Mr Watson, 48, is director of Fairbridge in Scotland, a charity that reaches out to young people on the very margins of society. Mr Watson, originally from Ayr, has worked for Fairbridge since 1986.

He was awarded the Lifetime Achievement Award at the third annual YouthLink Scotland Awards Dinner in recognition of his "long-term commitment and outstanding achievement within the field of youth work".

He is the youngest individual to ever receive this award.

Mr Watson said: "I feel extremely privileged to lead an organisation like Fairbridge in Scotland and am honoured to receive this award from the youth work sector."

Mr Watson started his career as a civil servant in 1979, before joining the Drake Fellowship as an instructor.

In 1989 he became a training and development manager and in 1990 regional director, moving to Scotland in 1993 as the director of Fairbridge in Scotland.

Fairbridge is a national charity that supports young people aged 13-25 to develop the confidence, motivation and skills they need to turn their lives around.

These young people often face a range of issues such as school exclusion and homelessness, antisocial behaviour, crime and substance misuse.

He has responsibility for up to 90 staff and has set up and managed many projects and initiatives, such as the Venture Trust and he founded the new Fairbridge Team in Dundee.

He said: "I have been involved in youth work for many years, in a range of settings from Scouting in Ayrshire through to leading an organisation such as Fairbridge in Scotland, working in some of the most disadvantaged communities in Scotland with some of the most excluded young people.

"Over the years I have come across many truly inspirational young people and have worked with some incredibly talented and committed staff.
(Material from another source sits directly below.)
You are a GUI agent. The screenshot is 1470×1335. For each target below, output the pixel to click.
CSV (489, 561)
I am constantly amazed, humbled and motivated by their achievements.

"Many of the over-16s with whom Fairbridge tries to engage are already a long way from the labour market and their chaotic lifestyles worsen that distance."
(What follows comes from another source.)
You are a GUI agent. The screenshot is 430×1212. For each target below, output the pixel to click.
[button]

Mr Watson added that the coming years would be increasingly challenging, as young people were affected by the impact of the recession.

"We hope to come out of this difficult period as strong as we entered it," he said. "But there are more people than ever who need our help at the moment as the recession has hit young people more than any other group."

He has also been a member of a number of Scottish government advisory groups such as the Beattie National Action Group and the NEET Employability Framework.